Today is August 15. India’s Independence Day.
ATP sends all Indians sincere and heartfelt Independence Day greetings and the very best wishes.
Each year since All Things Pakistan started, we have written a post on this day with the same headline and the same opening words (here, here, here, here). Today, for the fifth time, I write the same words dipped in the same feeling the very same intensity of emotions. Let me begin, this time, with the prayer I ended last year’s post with: May the best hopes of both Mr. Jinnah and Mr. Gandhi come true for both our nations. May all our futures be good futures.
As we wrote last year, these posts have carried a trilogy of imagery our post in 2006 sought to revisit our imagery of our past (here), in 2007 we highlighted the changing imagery of India-Pakistan relations in the present (here), and in 2008 we called upon our readers to re-imagine our visions of the future (here).

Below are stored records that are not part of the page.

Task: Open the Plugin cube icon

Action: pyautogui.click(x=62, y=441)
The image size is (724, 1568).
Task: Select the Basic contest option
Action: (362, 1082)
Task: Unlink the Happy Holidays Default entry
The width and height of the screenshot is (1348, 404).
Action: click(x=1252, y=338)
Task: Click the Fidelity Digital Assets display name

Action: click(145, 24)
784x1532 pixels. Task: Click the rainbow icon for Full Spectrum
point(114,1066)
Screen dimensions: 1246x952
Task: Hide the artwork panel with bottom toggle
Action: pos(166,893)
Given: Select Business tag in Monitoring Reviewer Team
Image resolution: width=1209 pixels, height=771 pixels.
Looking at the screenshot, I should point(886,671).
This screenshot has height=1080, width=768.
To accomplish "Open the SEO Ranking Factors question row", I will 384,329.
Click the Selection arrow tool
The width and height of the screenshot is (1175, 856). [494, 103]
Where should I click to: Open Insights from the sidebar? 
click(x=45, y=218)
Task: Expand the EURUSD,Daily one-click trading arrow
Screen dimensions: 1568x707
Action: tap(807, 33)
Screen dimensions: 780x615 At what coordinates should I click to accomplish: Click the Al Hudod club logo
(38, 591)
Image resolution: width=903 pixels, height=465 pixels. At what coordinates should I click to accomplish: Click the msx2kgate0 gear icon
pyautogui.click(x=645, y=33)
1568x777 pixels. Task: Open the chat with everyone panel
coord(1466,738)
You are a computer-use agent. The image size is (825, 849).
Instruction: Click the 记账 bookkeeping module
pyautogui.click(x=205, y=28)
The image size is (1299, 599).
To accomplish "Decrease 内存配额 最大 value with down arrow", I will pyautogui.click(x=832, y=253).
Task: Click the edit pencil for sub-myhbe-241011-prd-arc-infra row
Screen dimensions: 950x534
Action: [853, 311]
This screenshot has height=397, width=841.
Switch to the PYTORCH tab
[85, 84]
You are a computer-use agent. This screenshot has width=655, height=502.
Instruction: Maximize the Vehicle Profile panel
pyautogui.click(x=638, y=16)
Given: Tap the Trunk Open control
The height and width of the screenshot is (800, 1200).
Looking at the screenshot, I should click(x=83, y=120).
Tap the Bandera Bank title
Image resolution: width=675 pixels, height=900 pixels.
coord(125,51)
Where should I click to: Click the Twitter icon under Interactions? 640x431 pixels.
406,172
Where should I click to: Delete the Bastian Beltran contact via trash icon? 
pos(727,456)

But the same imagery has also held a constancy of purpose: An investment in the hope that relations between these countries will, in fact, become better and reflect what we believe are the true aspirations of most Pakistanis as well as most Indians.
This year these hopes have been challenged on both sides. Talks restarted amidst cautious hopes, but the images coming out of them have been of tense nerves rather than real relationships. It also does not bode well that the news today is that the Pakistan government is still deliberating whether to accept an offer of aid from India to help its flood victims, or that the Indian Prime Minister is again vexing hawkish fingers towards Pakistan. Neither should really be news and one realizes that there are political compulsions on both sides that could explain these moves. But one wishes that this were not so.
The statesmanship, it seems, is coming not from the leaders on either side, but, instead, from within the people rather than the political classes. But maybe that is only to be expected since politicians seems too entrenched in their own rhetoric. I have long believed, and continue to believe that if indeed there is going to be headway it will be pushed by people-to-people processes and the best that we can expect from leaders of either side is that they will then follow the aspirations of their own people.
So today, on India’s Independence Day, we the Pakistani people send the fondest of greetings to the people of India. May all our shared futures be prosperous and peaceful. May our tomorrows be always better than our todays. May our tomorrows be marked by friendship, by peace, by prosperity, by goodwill, and by understanding.